Line 1: Structures, Policies and Supply

NUVIV's first research line examines housing as a material, institutional and economic structure. Its focus is on the dynamics of housing production and supply, State intervention, land use, housing finance and real-estate market regulation.

Research activities in this line include evaluating housing policy instruments, analyzing public investment allocation and efficiency, and identifying the institutional factors that drive sector fragmentation. Disciplines that converge here include political economy, urban planning, public policy and geography.

Through solid diagnostics and comparative evaluations of housing systems, this line seeks to generate applicable knowledge to guide public policy decisions with greater precision and effectiveness.

Investigadores responsables: Javier Ruiz-Tagle (PUC), Margarita Greene (PUC) and Carlos Aguirre (USS).

Line 2: Agency, Access and Lived Experience

NUVIV's second research line explores housing through social practices, cultural meanings and the everyday access and adaptation strategies of people. Its focus is on the use value of housing, gender and intergenerational dynamics, informality and households' capacity to act in the face of housing challenges.

Activities in this line include in-depth fieldwork, participatory mapping and ethnographic case studies. Drawing from sociology, anthropology and feminist urban theory, this line highlights how housing is inhabited, negotiated and contested in the everyday life of different social groups.

Both lines —structural and lived— foster a transdisciplinary research environment that links structural analysis with situated knowledge, enabling a multidimensional understanding and the co-production of articulated diagnoses and integrated intervention strategies.

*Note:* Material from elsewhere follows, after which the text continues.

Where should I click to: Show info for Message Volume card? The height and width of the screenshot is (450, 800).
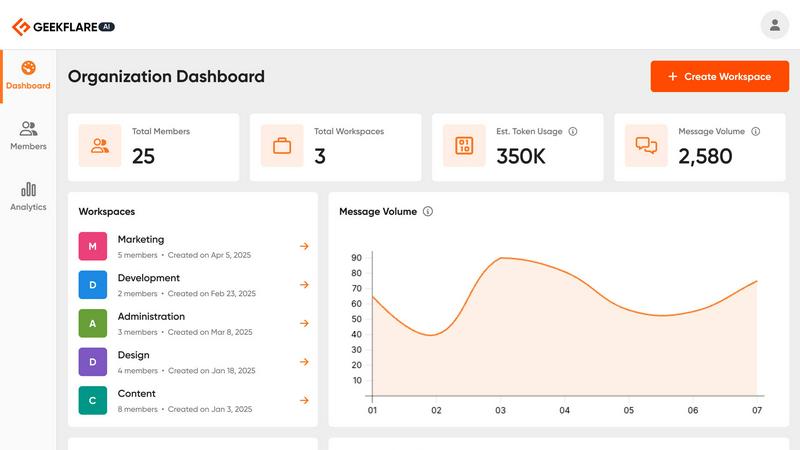coord(755,131)
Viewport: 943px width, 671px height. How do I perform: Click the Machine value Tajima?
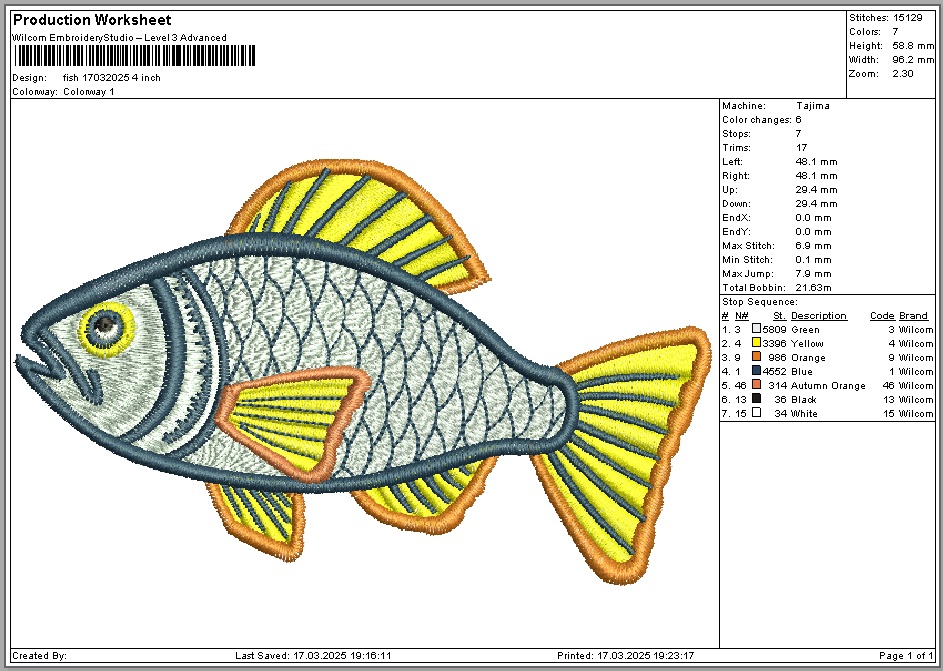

Investigadores responsables: Macarena Bonhomme (UNAB), Elizabeth Zenteno (UPLA) and Alex Paulsen (UCM).

Objectives

General objective

Articulate the multiple dimensions of housing to develop solid analytical frameworks and comprehensive strategies that effectively address Chile's critical housing challenges, integrating both structural analysis and the lived experiences of its inhabitants.

Specific objectives

  • Develop and consolidate a multidimensional analytical framework that integrates structural and production dynamics as well as housing agency and consumption.
  • Collect and analyze quantitative data on housing markets, policy instruments, sociodemographics and urban development patterns in Chile.
  • Explore lived experiences, cultural meanings and everyday practices through qualitative and participatory methods, with special attention to vulnerable groups.
  • Apply the theoretical framework to territorial case studies in northern, central and southern Chile, enabling interregional comparisons that enrich the analysis.
  • Formulate comprehensive, evidence-based policy recommendations that foster cross-sector dialogue, knowledge transfer and institutional innovation in housing.